Un cierto grado de agonismo es consustancial a la vida política, y aquí está la raíz del régimen representativo y de la inevitable constitución de equipos –si no partidos– deseosos de controlar los varios resortes del poder. Ahora bien, estos equipos tienen siempre una composición necesariamente compleja: en ellos hay, por una parte, puntos de vista exactos y deseos nobles, y por otra errores y anhelos más o menos bastardos. El diamante de la buena intención y de la rectitud ideológica está engastado en el barro de los intereses individuales, de la ignorancia suficiente, del orgullo monopolizador de la verdad.

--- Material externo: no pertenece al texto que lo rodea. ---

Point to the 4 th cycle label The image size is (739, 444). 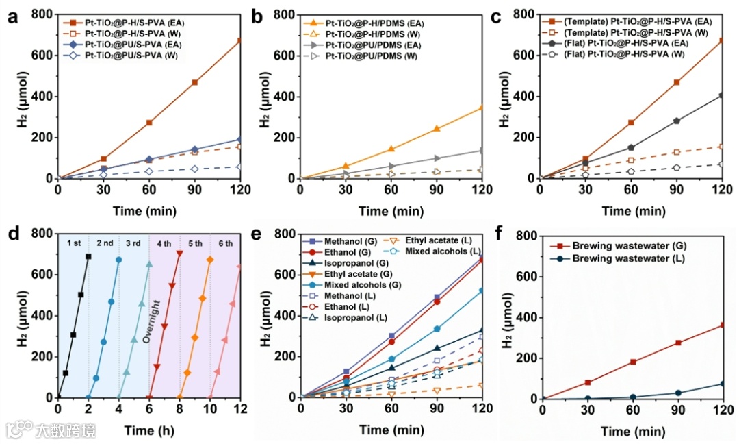[164, 243]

¿Cuál debe ser la actitud juvenil ante este juego, puro e impuro a la vez, de los equipos políticos? Ante todo, hay que armarse de realismo y de inteligencia despierta y efectuar en el seno de la vida política una delicada discriminación: separar todo aquello que es problema muerto de aquello que es problema vivo. Los equipos políticos están constituidos por hombres, y el hombre es un ser que arrastra a cuestas los cadáveres de sus enconos pasados, las consecuencias de sus actitudes antiguas. Dos políticos de cincuenta años son como dos boxeadores después del quinto o del sexto asalto: sobre la pura y noble deportividad, único sentimiento admisible, se ha sobrepuesto el amor propio picado, el afán del desquite. La verdad se presenta en ellos con máscara. En cambio, el político joven –esto es, el joven que sienta la específica llamada de la política– llega a la palestra con el alma sin cicatrices, pura y desnuda, y sería absurdo que empezara su combate contaminándose con el personalísimo encono de cualquiera de los anteriores contrincantes.

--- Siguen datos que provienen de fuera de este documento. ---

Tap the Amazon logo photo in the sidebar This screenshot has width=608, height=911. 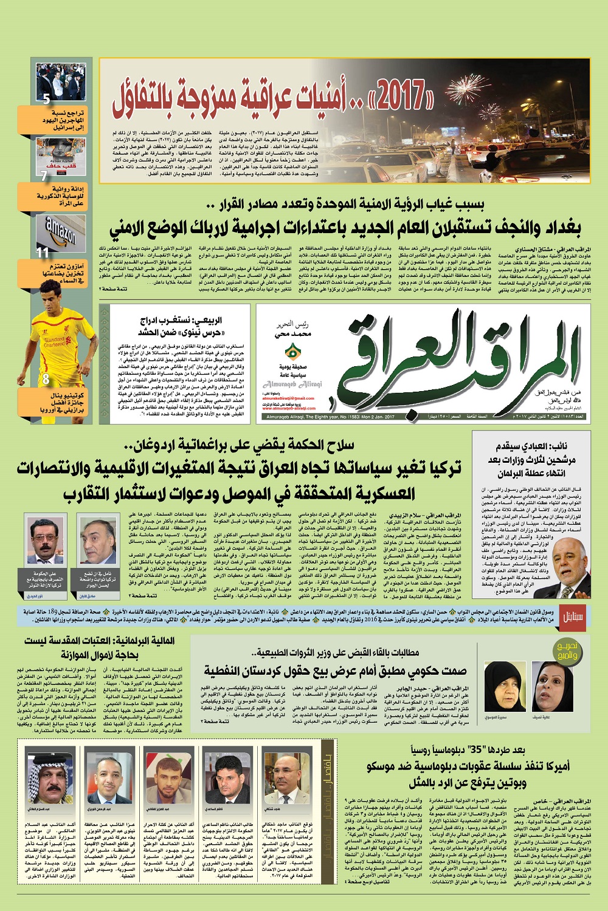point(60,230)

Su deber es aprender de ellos las buenas artes –el amor propio lícito y las reglas del juego– pero no la pasión y la ceguera con que las han averiado. Ya la vida le irá dando a él sus propias cegueras y enconos sin necesidad de hacerse en este punto heredero de nadie.

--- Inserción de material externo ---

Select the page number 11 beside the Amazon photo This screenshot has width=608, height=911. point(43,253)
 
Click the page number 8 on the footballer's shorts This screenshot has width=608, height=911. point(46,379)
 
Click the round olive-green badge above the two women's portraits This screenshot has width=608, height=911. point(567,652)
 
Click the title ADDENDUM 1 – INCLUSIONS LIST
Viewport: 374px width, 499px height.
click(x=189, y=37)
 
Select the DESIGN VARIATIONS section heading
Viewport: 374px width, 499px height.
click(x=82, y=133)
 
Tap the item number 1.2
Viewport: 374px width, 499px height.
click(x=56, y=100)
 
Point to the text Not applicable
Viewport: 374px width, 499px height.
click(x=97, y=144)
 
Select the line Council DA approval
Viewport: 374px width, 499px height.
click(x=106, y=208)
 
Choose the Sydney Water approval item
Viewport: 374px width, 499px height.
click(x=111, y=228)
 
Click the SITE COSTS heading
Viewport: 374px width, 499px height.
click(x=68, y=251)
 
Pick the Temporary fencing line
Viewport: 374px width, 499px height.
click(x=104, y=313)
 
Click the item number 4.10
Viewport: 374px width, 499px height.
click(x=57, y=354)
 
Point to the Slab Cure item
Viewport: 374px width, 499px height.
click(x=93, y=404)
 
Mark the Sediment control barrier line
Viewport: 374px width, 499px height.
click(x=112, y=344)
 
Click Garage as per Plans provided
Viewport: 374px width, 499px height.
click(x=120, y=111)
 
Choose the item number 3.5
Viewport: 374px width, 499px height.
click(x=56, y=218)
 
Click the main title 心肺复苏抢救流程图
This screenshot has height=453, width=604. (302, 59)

A poco que ahonde, este joven político verá que entre él y su antagonista –nos referimos, claro está, a un régimen político decoroso, no a una merienda de negros democrática– hay puntos de contacto y zonas de unidad bastante grandes, o por lo menos posibilidad de borrar muchas diferencias mediante una labor de acercamiento inteligente y efusiva. Algunos de los problemas por los que pugnan los padres se desharán, como espectros, al tocarlos. Y bajo ellos brotarán del suelo de la actualidad –que es lo que nos interesa– otros más reales y sólidos. Y en torno a estos problemas hay que agruparse, no en torno a las dicotomías ya superadas.

La tarea del joven político es, en esencia, alumbrar los problemas vivos y enterrar los muertos. Esto, naturalmente, después de haberse consustanciado con la inconmovible solución de los problemas eternos –la solución católica– y con la de los problemas nacionales permanentes respecto a los cuales no es la disensión admisible –la solución patriótica y unitaria.